State Traffic Records Integration for National Safety Performance Management
A Common Data Model and National Data Fabric for NHTSA Trend Analysis, State Comparison, Grant Oversight, and Countermeasure Evaluation
In 2023, 40,901 people died and an estimated 2.44 million were injured in motor-vehicle crashes on U.S. roads. Executing the National Roadway Safety Strategy with precision — allocating countermeasures where they will save the most lives, overseeing grant performance, and detecting which interventions work — requires a national performance-management infrastructure built on high-quality, integrated state traffic-safety data.
That infrastructure does not exist. The foundational GAO assessment (GAO-10-454) found the integration performance measure — the degree to which the six state data systems are linked — was met only 13 percent of the time, the weakest dimension by nearly four to one. This paper proposes a national data-integration architecture: a common data model and a National Traffic Safety data fabric.

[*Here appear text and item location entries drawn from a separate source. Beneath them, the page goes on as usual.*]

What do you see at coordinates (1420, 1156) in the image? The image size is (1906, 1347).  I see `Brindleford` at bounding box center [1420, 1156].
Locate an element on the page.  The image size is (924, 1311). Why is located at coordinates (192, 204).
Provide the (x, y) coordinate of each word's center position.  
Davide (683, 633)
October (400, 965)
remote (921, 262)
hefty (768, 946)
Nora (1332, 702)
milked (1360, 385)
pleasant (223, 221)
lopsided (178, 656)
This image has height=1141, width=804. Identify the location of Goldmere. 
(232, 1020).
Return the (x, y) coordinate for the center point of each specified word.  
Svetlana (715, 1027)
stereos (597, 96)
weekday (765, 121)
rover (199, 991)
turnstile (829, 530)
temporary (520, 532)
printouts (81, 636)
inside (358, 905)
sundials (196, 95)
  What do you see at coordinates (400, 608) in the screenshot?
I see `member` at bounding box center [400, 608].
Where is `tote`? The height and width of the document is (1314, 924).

- In 2023, 40,901 people died and roughly 2.44 million were injured on U.S. roads.
- GAO-10-454 found state data-system integration met performance measures only 13 percent of the time.
- Cross-domain analysis across crash, roadway, driver, vehicle, citation, and injury data is not possible at national scale today.
- The paper proposes a common data model and a National Traffic Safety data fabric.
- The architecture supports NHTSA trend analysis, state comparison, grant oversight, and countermeasure evaluation.